Bloomberg claims that Fed Chair Yellen’s “bet” that discouraged workers can be dragged back into the labor market with a high pressure economy is “paying off.”
I have nothing critical to offer on Yellen’s job performance, aside from maybe gently ribbing her for fibbing a lot. But I think that argument is a bit too generous.
For starters, the labor force participation rate has not actually recovered much in response to Yellen’s alleged bet. Probably it is up slightly on a detrended basis, but by the same token it is pretty near estimates, such as that produced by CBO, of its “natural” level. Of course, CBO and others could be wrong. (I am working with low tech here, so my charts will be even cruder than usual.)
The Bloomberg journalist does not actually make a claim about the level of the participation rate, actual, detrended or natural. Rather she shows a measure of the flow of workers from non-participation into employment. Unfortunately, that measure does not support her main point, though. The relevant metric here is the cumulative sum, not the number of months out of six that it had the right sign.
(Sorry to be grumpy, but Bloomberg — like BI– needs to impose a bit more quality control on their reporting, IMV. The purpose should be to inform, not confuse for the sake of novelty.)
In any case, the Bloomberg claim would seem to be dominated on Ocham grounds by the simpler point that inflation is undershooting the Fed’s 2% objective.

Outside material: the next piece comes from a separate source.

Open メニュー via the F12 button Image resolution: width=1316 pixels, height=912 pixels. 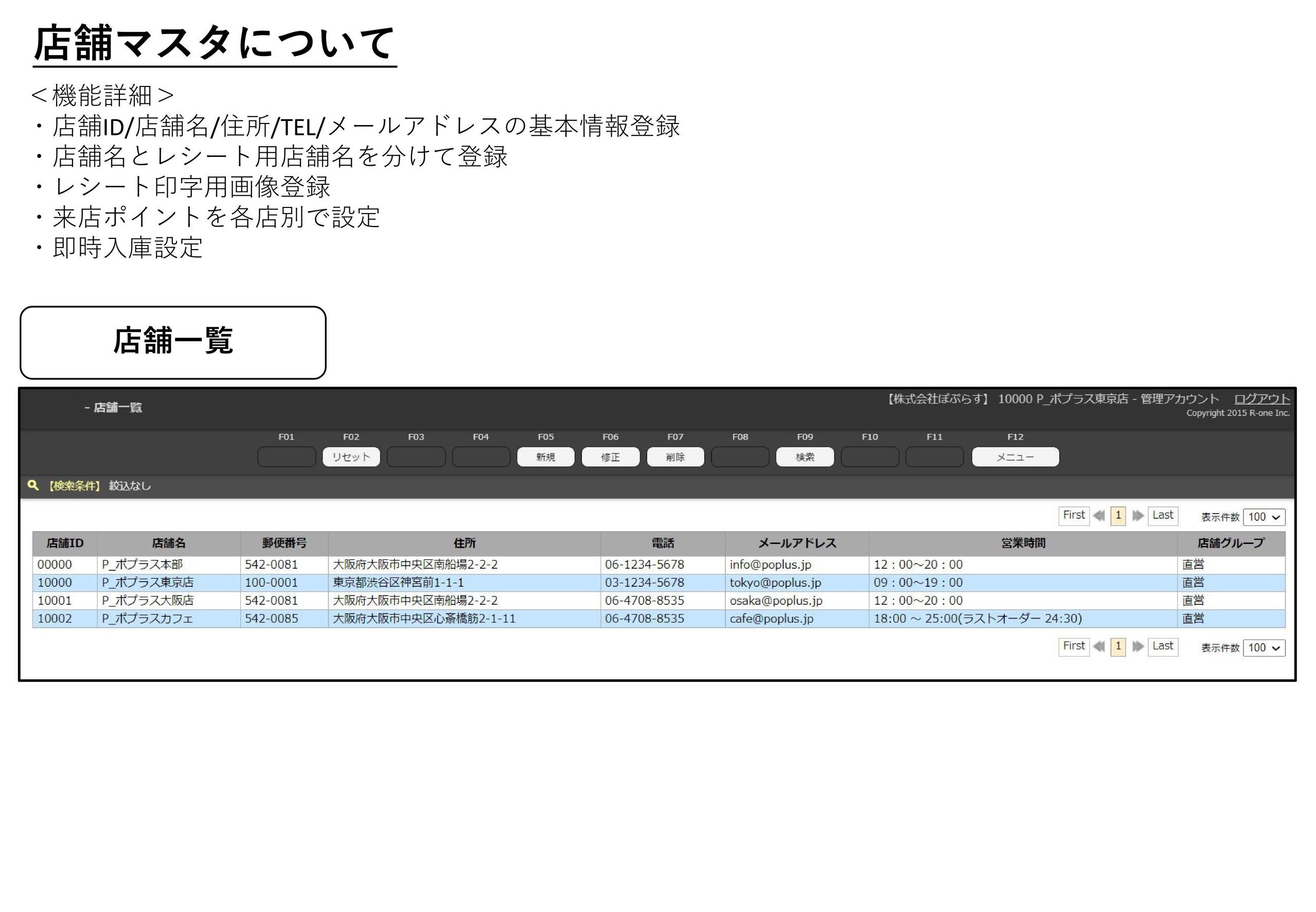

If inflation were higher, I doubt Yellen would be making the “bet” attributed to her.
With inflation below target, the Fed is arguably forced into probing lower/tighter on unemployment. I got no problem with that. What do I know? The only points I would raise here are that it is a tricky situation for them, it is very unwise just to ignore inflation as “trailing”, and that we don’t need to lean on notion of exotic “bets”, though that may get clicks.